Seeing Through Bars – Not long after I took on this Christian-thing, it became pretty obvious that concern for those in prison was a core focus of the faith (given the prominant role it plays in the Bible). So, I’m inclined to agree with John’s support for it (at least I’m guessing there is support behind those questions). But, by labelling those in jail as perpetrators of evil and suffering, it seems maybe this post has slipped into the same kind of reasoning that allows many believers to ignore the plight of prisoners. If we put grace and restorative justice at the core of our outlook on incarceration, we end up looking not just at the crime and punishment, but also at the formation of the prisoner before their crimes, at the potential for their life afterwards and their prospets for future participation in society.

The Long Take: The Greatest Long Tracking Shots in Cinema – I recently mentioned the long tracking shots in Children of Men. Well, this excellent blogpost has a canonical list of the best of these kinds of shots and is a fantastic resource for all you film-heads.

General Ordination Examination: 2007 (via Brad.Boydston.us) – Brad thinks this is a good set of questions and I’m more than inclined to agree. I have a feeling questions four and six would stump an aweful lot of ministers I have known.

Education and the Exodus Mandate (via JesusPolitics) – Like Marty Duren I have very mixed feelings about the idea of pulling kids of state/secular schools and into some exclusively “Christian” schooling system. I do believe the church has a role to play in education, but I also believe kids need to be prepared for life in the world and that their ability to cope with the strains of growing up require networks and support that extend well beyond the school. Moreover, schools don’t just socialise kids, they also socialise parents, allowing them to build and develop their networks. Duren dismisses socialisation (as an argument against homeschooling) but worries about cultural relevance – I see the two as connected.

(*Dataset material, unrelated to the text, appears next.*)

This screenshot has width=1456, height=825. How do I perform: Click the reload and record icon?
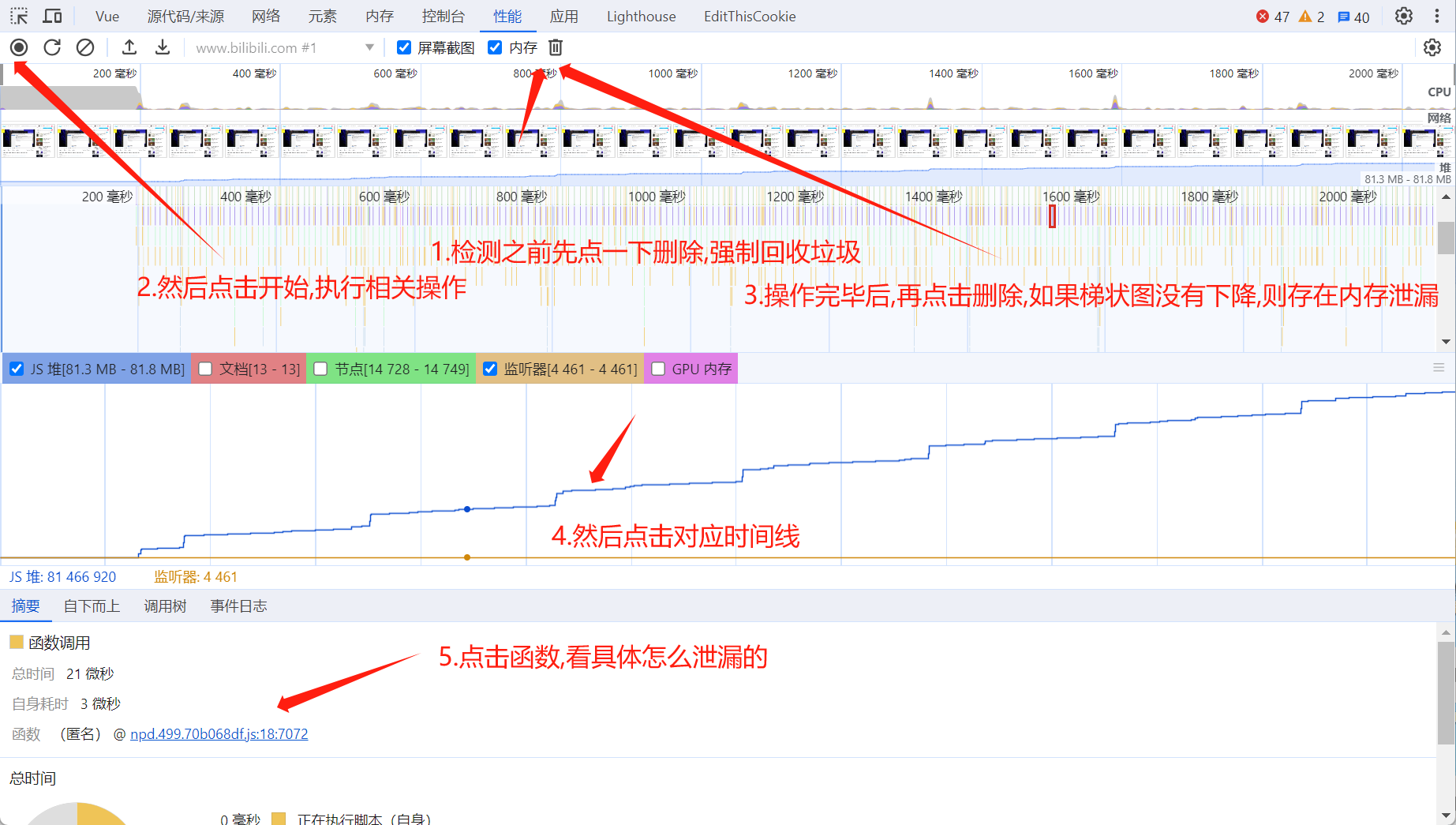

Take it Away – We’ve been talking a lot lately about the things we miss about Delhi. I guess it’s a function of approaching the one-year anniversary of our departure. But, of all the things we miss, delivery food was not one of them – it simply wasn’t available where we lived, no Chinese, no Pizza, nothing. In fact, I spent more time in the Kitchen everyday in India than I ever have in my life, which certainly was not all bad! It’s fascinating how expats can experience a city so differently on the ordinary, everyday level.

Responses
Toni 12 years ago

“‚Äú‚Ķthe truth is that children learn more at home with their whole family than in school with their peers‚Ķ‚Äù – no, not in my experience or understanding”

I’m a bear of little brain right now, so I’ll not comment much except to say that children learn differently at home and at school. Depending on both the teachers and parents.

I think children learn their heart values at home. To love and care. To abuse and twist. They CAN learn these things outside the home, but loving deliberate parents can build core values into their children at home better than can a school.

But Sunday school (I assume the thrust of the article) is always going to be neither fish nor fowl. Generally it’s not a major learning experience unless very skilled teachers are involved – not the slightly bemused mix of awkward parent, conscientious old lady and teenager trying to skip a service. It seems the main value of SS in some churches is to mind the kids while the adults have their god-slot. You’ve heard the joke about “it looks like it’s got long ears and a fluffy tail but I know the answer’s Jesus”.

There’s no excuse for churches to abdicate from their opportunity to train and disciple the Christian children of their members, but traditional SSs seldom seemed to do that.

Toni 12 years ago

BTW the episcopal ordination examination questions are interesting. I wonder how I’d answer them without formal training. T’would be interesting.

Fernando Gros 12 years ago

Toni, the exam questions are great. In fact I’d love to see some bloggers tackle them and put their ideas out on the line.

As for the education article, I think it was implying more than just “heart values,” but also educational concepts (e.g., home-schooling).